[Records provided — start]
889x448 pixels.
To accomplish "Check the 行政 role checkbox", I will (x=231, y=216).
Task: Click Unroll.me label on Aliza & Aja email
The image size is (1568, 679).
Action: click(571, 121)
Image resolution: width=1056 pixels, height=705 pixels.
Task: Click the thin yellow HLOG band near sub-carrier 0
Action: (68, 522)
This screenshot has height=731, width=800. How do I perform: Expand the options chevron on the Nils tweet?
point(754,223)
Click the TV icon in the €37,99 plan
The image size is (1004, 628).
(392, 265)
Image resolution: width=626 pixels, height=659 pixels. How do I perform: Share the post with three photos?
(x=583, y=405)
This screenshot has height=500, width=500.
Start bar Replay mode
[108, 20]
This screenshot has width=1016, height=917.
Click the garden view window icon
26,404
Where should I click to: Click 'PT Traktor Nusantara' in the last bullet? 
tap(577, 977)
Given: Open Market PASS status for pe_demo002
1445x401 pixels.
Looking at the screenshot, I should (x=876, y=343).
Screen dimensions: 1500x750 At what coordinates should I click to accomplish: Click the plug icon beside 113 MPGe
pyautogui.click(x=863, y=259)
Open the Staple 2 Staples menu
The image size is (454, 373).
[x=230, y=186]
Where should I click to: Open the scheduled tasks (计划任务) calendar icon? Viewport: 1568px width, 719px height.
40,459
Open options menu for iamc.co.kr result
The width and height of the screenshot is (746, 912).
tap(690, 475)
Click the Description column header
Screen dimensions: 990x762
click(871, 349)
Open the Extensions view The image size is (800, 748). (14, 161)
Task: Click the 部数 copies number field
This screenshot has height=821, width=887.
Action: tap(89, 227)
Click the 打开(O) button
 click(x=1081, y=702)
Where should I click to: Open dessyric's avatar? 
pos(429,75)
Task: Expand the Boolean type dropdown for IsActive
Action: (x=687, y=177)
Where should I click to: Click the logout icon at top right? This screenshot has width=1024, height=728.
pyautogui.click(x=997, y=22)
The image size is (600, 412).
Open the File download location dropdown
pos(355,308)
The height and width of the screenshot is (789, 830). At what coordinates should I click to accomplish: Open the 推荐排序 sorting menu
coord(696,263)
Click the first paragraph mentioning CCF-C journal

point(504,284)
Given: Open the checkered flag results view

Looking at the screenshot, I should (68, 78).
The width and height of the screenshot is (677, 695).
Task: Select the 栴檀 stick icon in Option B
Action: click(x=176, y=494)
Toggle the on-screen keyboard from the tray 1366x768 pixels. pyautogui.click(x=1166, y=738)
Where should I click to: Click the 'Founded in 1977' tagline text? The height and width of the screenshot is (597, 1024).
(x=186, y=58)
[Records provided — finish]
▶ _What you are asked to do_
The records must be reproduced in full. Nothing should differ.

▶ _Written answer_
889x448 pixels.
To accomplish "Check the 行政 role checkbox", I will (x=231, y=216).
Task: Click Unroll.me label on Aliza & Aja email
The image size is (1568, 679).
Action: click(571, 121)
Image resolution: width=1056 pixels, height=705 pixels.
Task: Click the thin yellow HLOG band near sub-carrier 0
Action: (68, 522)
This screenshot has height=731, width=800. How do I perform: Expand the options chevron on the Nils tweet?
point(754,223)
Click the TV icon in the €37,99 plan
The image size is (1004, 628).
(392, 265)
Image resolution: width=626 pixels, height=659 pixels. How do I perform: Share the post with three photos?
(x=583, y=405)
This screenshot has height=500, width=500.
Start bar Replay mode
[108, 20]
This screenshot has width=1016, height=917.
Click the garden view window icon
26,404
Where should I click to: Click 'PT Traktor Nusantara' in the last bullet? 
tap(577, 977)
Given: Open Market PASS status for pe_demo002
1445x401 pixels.
Looking at the screenshot, I should (x=876, y=343).
Screen dimensions: 1500x750 At what coordinates should I click to accomplish: Click the plug icon beside 113 MPGe
pyautogui.click(x=863, y=259)
Open the Staple 2 Staples menu
The image size is (454, 373).
[x=230, y=186]
Where should I click to: Open the scheduled tasks (计划任务) calendar icon? Viewport: 1568px width, 719px height.
40,459
Open options menu for iamc.co.kr result
The width and height of the screenshot is (746, 912).
tap(690, 475)
Click the Description column header
Screen dimensions: 990x762
click(871, 349)
Open the Extensions view The image size is (800, 748). (14, 161)
Task: Click the 部数 copies number field
This screenshot has height=821, width=887.
Action: tap(89, 227)
Click the 打开(O) button
 click(x=1081, y=702)
Where should I click to: Open dessyric's avatar? 
pos(429,75)
Task: Expand the Boolean type dropdown for IsActive
Action: (x=687, y=177)
Where should I click to: Click the logout icon at top right? This screenshot has width=1024, height=728.
pyautogui.click(x=997, y=22)
The image size is (600, 412).
Open the File download location dropdown
pos(355,308)
The height and width of the screenshot is (789, 830). At what coordinates should I click to accomplish: Open the 推荐排序 sorting menu
coord(696,263)
Click the first paragraph mentioning CCF-C journal

point(504,284)
Given: Open the checkered flag results view

Looking at the screenshot, I should (68, 78).
The width and height of the screenshot is (677, 695).
Task: Select the 栴檀 stick icon in Option B
Action: click(x=176, y=494)
Toggle the on-screen keyboard from the tray 1366x768 pixels. pyautogui.click(x=1166, y=738)
Where should I click to: Click the 'Founded in 1977' tagline text? The height and width of the screenshot is (597, 1024).
(x=186, y=58)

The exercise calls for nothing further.